Mounting is a single-base bolt-up with the included hardware. Point the trumpet openings down or forward-and-down so they don’t collect water, and avoid mounting directly beside hot exhaust components. At 6-3/8 in tall it clears most pickup frame rails; measure the 11-1/2 in length against your chosen spot before ordering.

One legal reminder: a 120 dB horn used on public roads can still violate local noise rules. Check our city noise ordinance guide before you install.

Sources

Train Horn Hub aggregates publicly available data. We do not test products in-house. All trademarks belong to their respective owners.

Verdict

A fairly priced, all-metal compact triple-trumpet for buyers who already have onboard air and need a horn that fits a tight space — not the pick if you're chasing maximum volume or full spec transparency.

Frequently asked questions

Quick answers to the questions people ask most about this topic.
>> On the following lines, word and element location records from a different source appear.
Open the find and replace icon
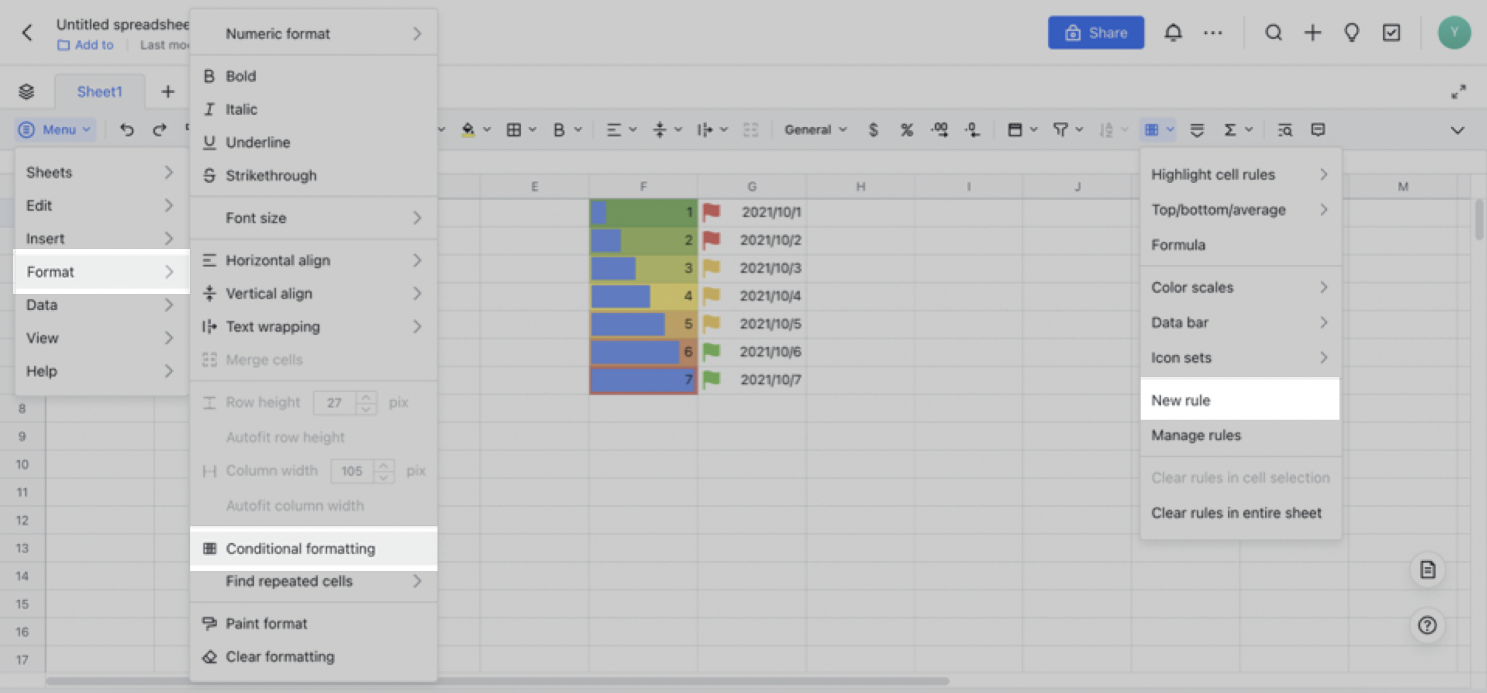Image resolution: width=1487 pixels, height=693 pixels. point(1285,130)
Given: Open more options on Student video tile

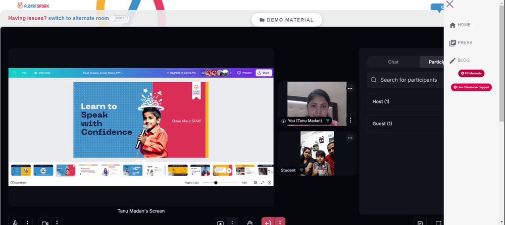Looking at the screenshot, I should click(350, 138).
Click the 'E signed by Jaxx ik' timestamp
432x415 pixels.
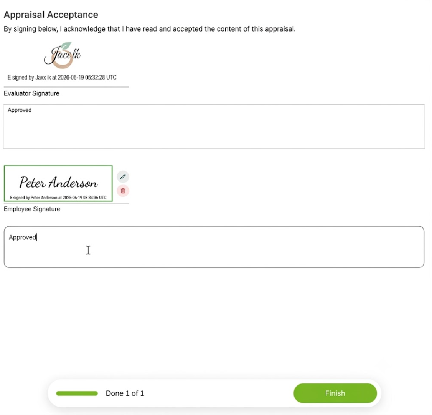62,78
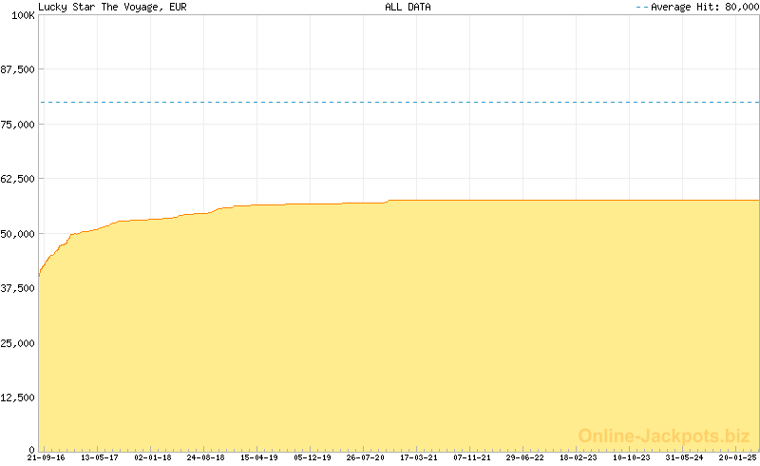Select the 26-07-20 date marker
This screenshot has width=760, height=466.
click(x=365, y=457)
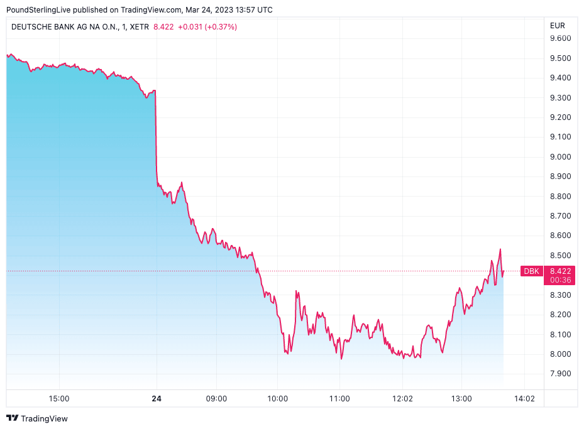Click the 12:02 time axis label
The image size is (584, 429).
click(402, 398)
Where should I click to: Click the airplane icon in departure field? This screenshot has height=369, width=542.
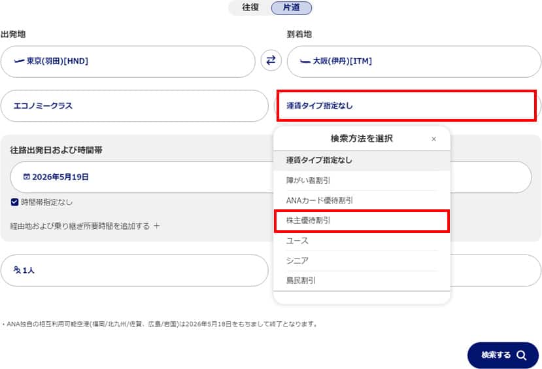point(18,62)
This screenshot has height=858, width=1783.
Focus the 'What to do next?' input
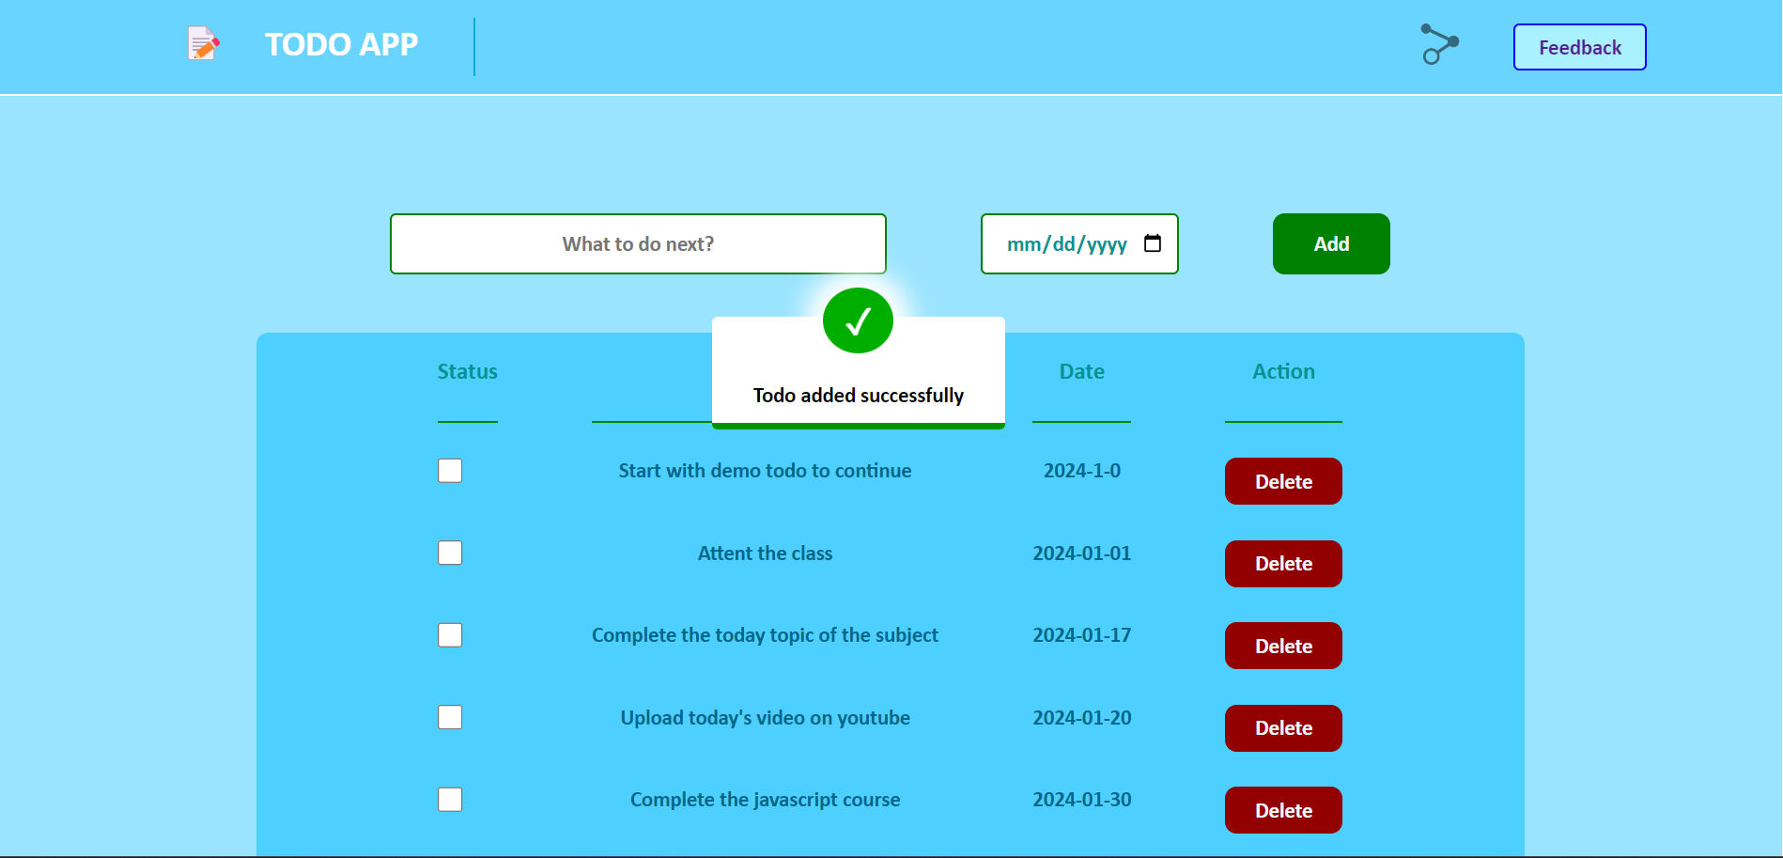pyautogui.click(x=638, y=244)
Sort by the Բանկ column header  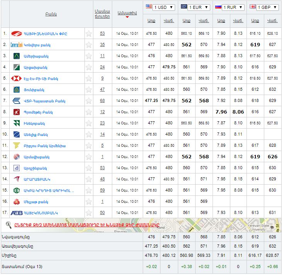(x=51, y=14)
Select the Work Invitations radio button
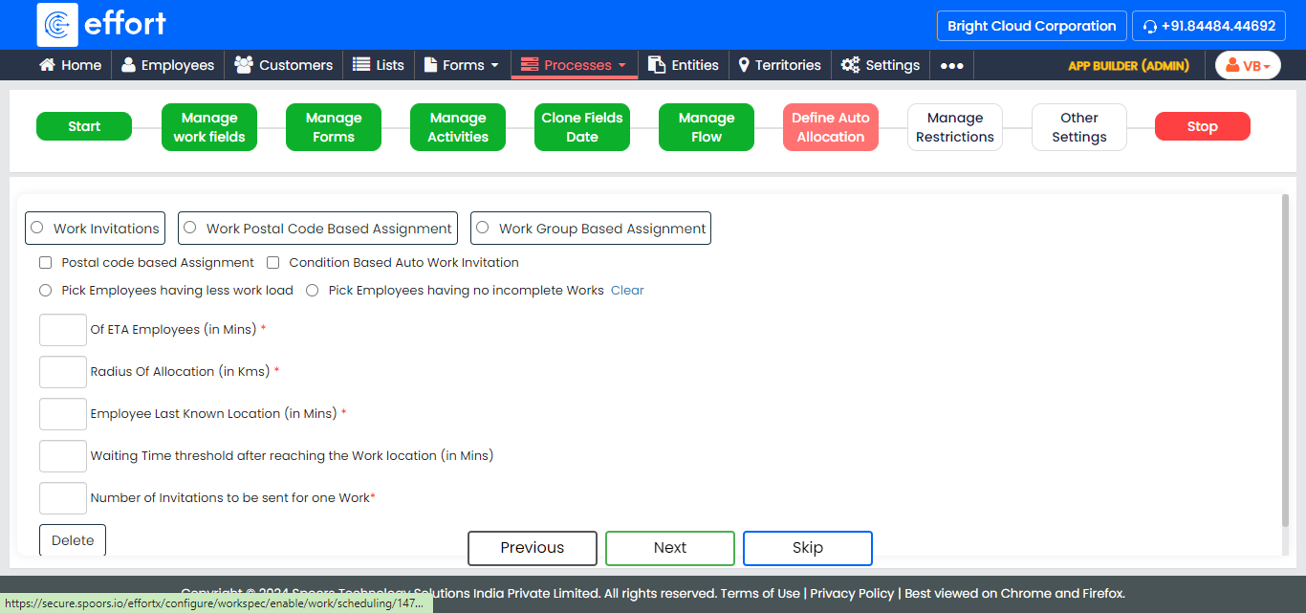The height and width of the screenshot is (613, 1306). (37, 228)
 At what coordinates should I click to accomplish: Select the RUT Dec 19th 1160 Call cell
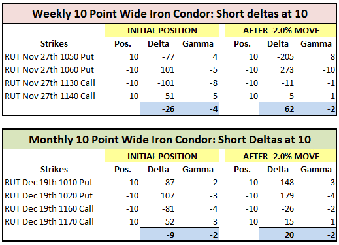[x=49, y=209]
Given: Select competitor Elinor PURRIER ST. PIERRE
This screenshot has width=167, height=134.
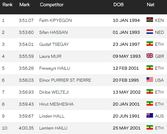Looking at the screenshot, I should tap(65, 80).
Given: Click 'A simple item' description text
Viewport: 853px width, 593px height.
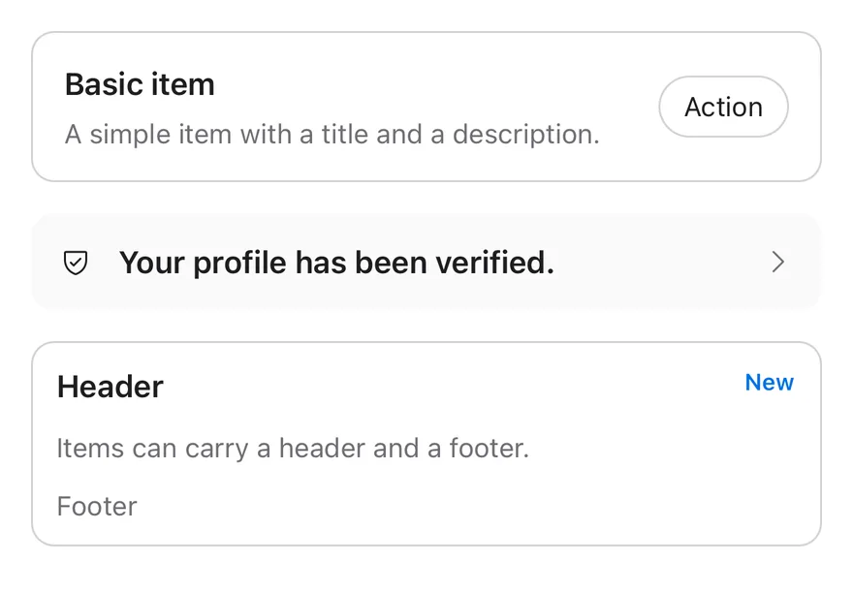Looking at the screenshot, I should pos(332,135).
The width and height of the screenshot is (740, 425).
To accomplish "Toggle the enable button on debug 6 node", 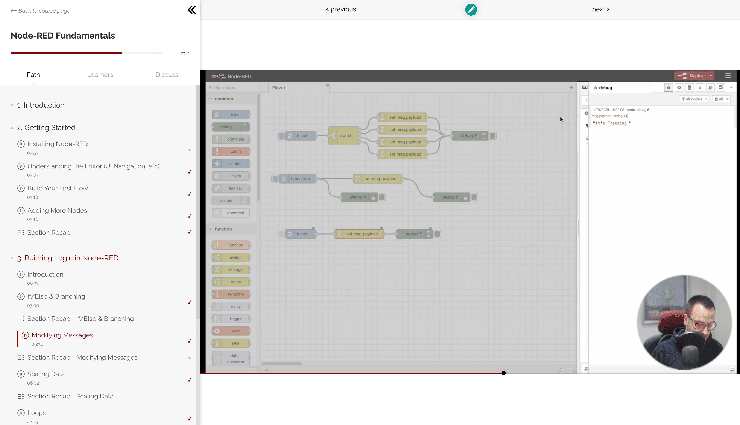I will point(492,136).
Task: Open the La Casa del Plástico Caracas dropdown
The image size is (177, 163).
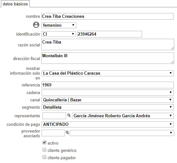Action: pyautogui.click(x=108, y=73)
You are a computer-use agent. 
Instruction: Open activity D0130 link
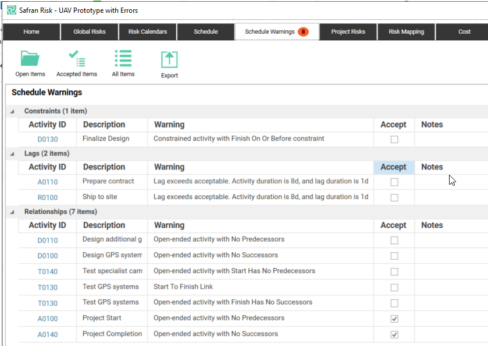(x=48, y=139)
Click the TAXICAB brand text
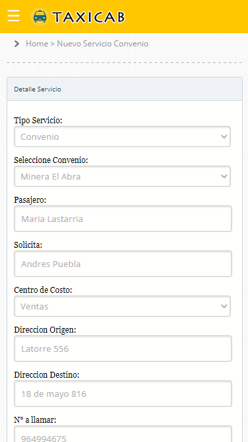The height and width of the screenshot is (442, 248). [x=89, y=17]
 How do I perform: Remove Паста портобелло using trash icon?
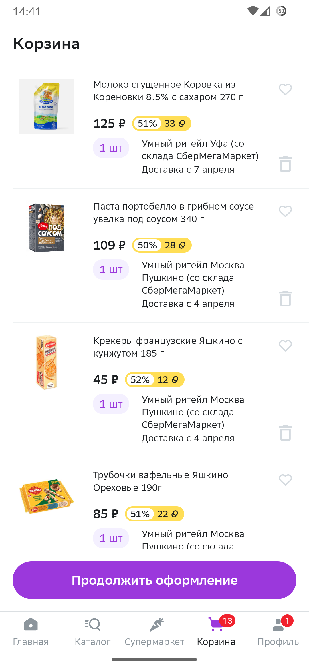(x=285, y=299)
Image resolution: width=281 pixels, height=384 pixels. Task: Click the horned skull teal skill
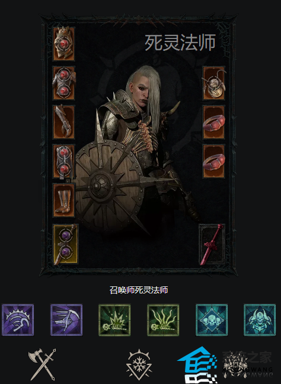coord(260,320)
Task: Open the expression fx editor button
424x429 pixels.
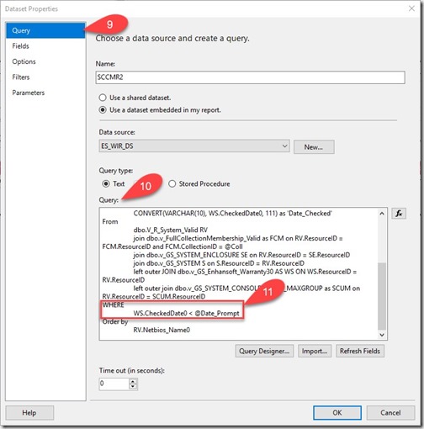Action: 399,214
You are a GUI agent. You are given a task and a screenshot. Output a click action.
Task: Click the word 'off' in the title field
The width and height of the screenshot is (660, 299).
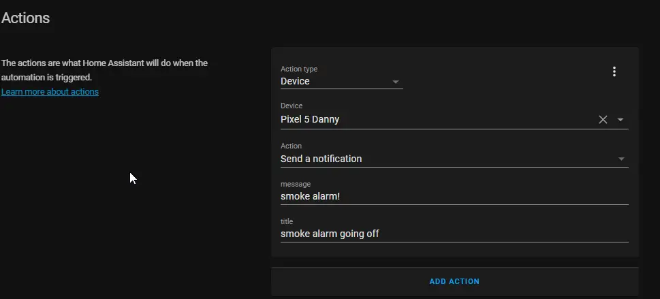click(x=373, y=234)
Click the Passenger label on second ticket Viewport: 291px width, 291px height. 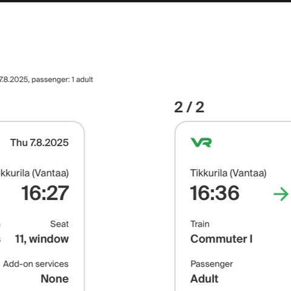tap(212, 264)
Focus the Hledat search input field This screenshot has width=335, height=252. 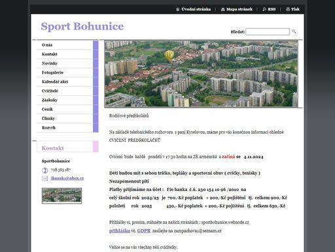(x=268, y=32)
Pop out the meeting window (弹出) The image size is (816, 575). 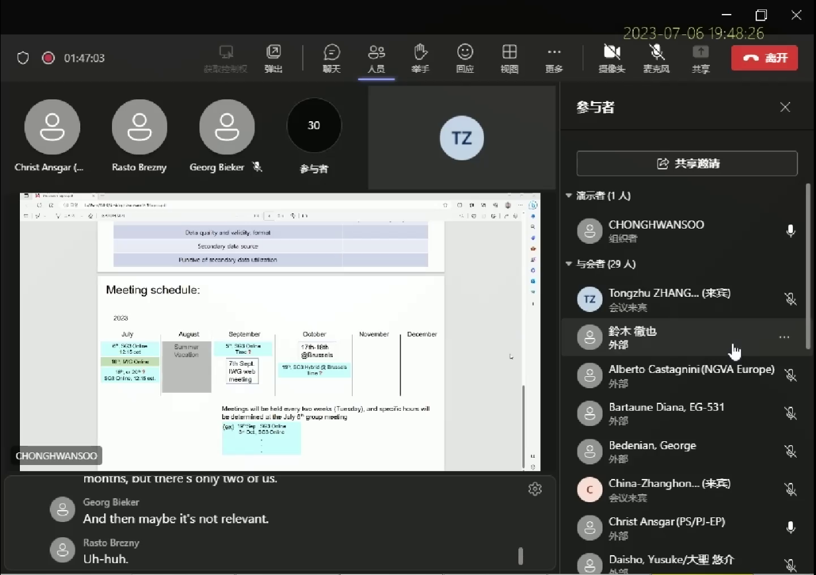(273, 58)
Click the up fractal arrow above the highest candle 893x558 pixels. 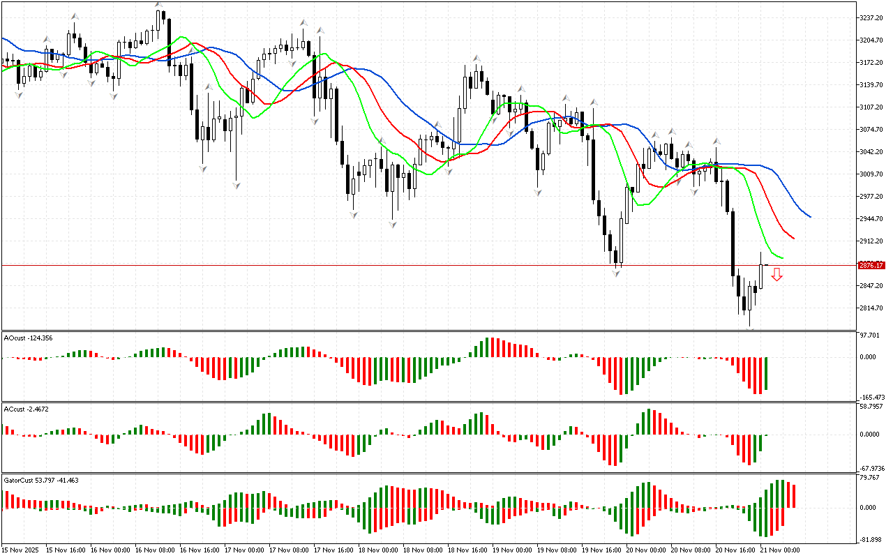(159, 6)
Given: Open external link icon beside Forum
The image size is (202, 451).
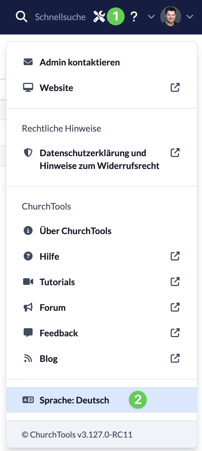Looking at the screenshot, I should click(x=175, y=307).
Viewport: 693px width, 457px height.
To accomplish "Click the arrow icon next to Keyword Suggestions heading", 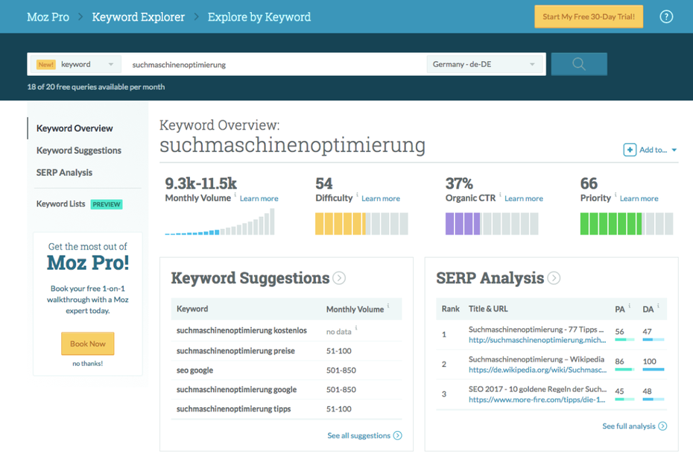I will (x=339, y=278).
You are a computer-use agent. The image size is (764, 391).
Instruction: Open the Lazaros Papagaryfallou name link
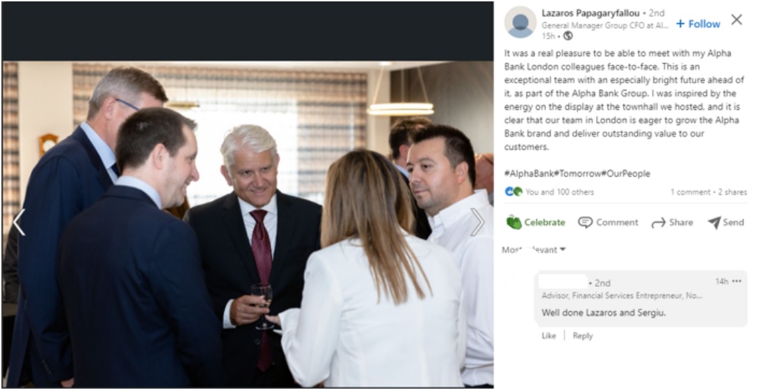point(590,13)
How loud is the Grand General 69988 Little General really?
Retailer listings rate it at 120 dB, but no test distance is disclosed, so treat it as a manufacturer-side claim. That's loud enough to cut through traffic but well below the 140-150 dB claims of full-size train horn kits.
Does the Little General 69988 come with a compressor or tank?
No. It's a horn-only product that includes the chrome 3-trumpet assembly, a 12V/24V electric solenoid valve, and mounting hardware. You need an existing air source — truck air, an onboard air system, or a separate compressor and tank — delivering 70-120 PSI.
What size air line does the Grand General 69988 use?
Current production calls for 1/4-inch inside-diameter hose; earlier units were specified for 5/16-inch I.D. line. If you're replacing an older unit, check which fitting your existing plumbing uses before ordering.
Will the 69988 work on a 12V pickup?
Yes. The included solenoid valve is rated for both 12V and 24V, so it works on pickups and passenger vehicles as well as heavy trucks — as long as you have an air supply in the 70-120 PSI range on board.
What warranty does Grand General offer on the Little General?
Grand General's product page lists a 6-month limited warranty, which is shorter than the 1-year-plus coverage offered by brands like Kleinn or HornBlasters.